Ukrainian officials report that unofficial estimates coming out of Russia value Soviet property assets alone at around $400 billion, a figure that still has not been confirmed by the Russian side, not to mention other movable assets and the Soviet diamond mine. The latter does not come under the zero variant agreement, but is also reported to be worth billions of dollars.

“Ukraine has, fortunately, done the smart thing by not ratifying the zero variant agreement, which is heavily skewed in favor of Russia, and is correct in insisting on a definition of the terms (‘assets’) before engaging in a review of the zero variant itself,” he said.

Sushko noted that “this is essentially an unresolved problem that has been left unaddressed, but there seems to be neither the methodology nor the political will to do that,” adding that this is not a matter that can be adjudicated in an international court of law but must be settled by the two parties involved.

Lozowy agreed that this is an issue for inter-state negotiation and settlement, which means bilateral talks and a treaty, adding that the only court that could “possibly provide a forum for either side is the International Court of Justice, which functions under the aegis of the United Nations and was designed to settle inter-state disputes.”

Nonetheless, officials on both sides appeared to be taking steps to resurrect the issue last year. The then newly formed Orange government was keen to put the issue back on the political agenda with Russia.

At a February 21, 2005 meeting, Ukraine’s Foreign Minister Boris Tarasiuk and his Russian counterpart Sergey Lavrov agreed to work on tackling a number of lingering issues in Russian-Ukrainian relations, including the unresolved conflict over Soviet-era assets.

When probed by journalists about this “suitcase problem” between Russia and Ukraine, Tarasiuk said that progress had been made at the meeting insofar as both sides agreed to do what was necessary to lighten the load.
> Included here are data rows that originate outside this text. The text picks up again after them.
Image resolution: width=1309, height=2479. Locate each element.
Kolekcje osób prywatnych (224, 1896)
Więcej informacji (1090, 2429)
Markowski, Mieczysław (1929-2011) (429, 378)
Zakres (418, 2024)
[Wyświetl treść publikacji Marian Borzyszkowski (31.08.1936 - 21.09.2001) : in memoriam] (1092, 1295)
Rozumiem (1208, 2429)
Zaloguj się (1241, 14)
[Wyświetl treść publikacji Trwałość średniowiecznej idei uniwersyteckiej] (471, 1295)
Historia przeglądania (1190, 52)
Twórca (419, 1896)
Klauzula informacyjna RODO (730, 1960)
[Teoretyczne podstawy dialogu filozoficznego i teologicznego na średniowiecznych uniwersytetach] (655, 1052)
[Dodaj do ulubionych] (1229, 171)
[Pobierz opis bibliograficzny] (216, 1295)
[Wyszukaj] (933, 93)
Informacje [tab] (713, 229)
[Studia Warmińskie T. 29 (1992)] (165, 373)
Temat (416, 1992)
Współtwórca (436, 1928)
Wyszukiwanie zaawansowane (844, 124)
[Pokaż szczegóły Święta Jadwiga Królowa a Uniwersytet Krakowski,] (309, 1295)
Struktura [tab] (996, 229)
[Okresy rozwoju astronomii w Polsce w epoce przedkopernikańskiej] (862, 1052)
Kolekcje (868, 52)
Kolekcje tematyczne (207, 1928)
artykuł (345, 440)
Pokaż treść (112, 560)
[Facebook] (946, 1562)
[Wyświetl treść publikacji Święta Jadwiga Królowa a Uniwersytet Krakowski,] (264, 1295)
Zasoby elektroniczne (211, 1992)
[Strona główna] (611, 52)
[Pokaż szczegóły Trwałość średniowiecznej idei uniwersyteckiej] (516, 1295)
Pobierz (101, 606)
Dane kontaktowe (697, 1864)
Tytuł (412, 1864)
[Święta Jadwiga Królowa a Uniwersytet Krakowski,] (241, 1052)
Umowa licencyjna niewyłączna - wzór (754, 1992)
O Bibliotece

Lavrov stressed that a major obstacle in resolving this dispute is Ukraine’s failure to ratify the agreement, adding that Ukraine had been presented with a list of 28 “facilities.” Recent political events in Ukraine could move in Russia’s favor on this issue. According to Lozowy, the stalemate could be broken under two foreseeable circumstances – the appearance of a pro-Russian government in Ukraine, which could accede to Russia’s proposal, or if Ukraine gains an edge in other negotiations and circumstances, which it could then use to leverage progress on the issue.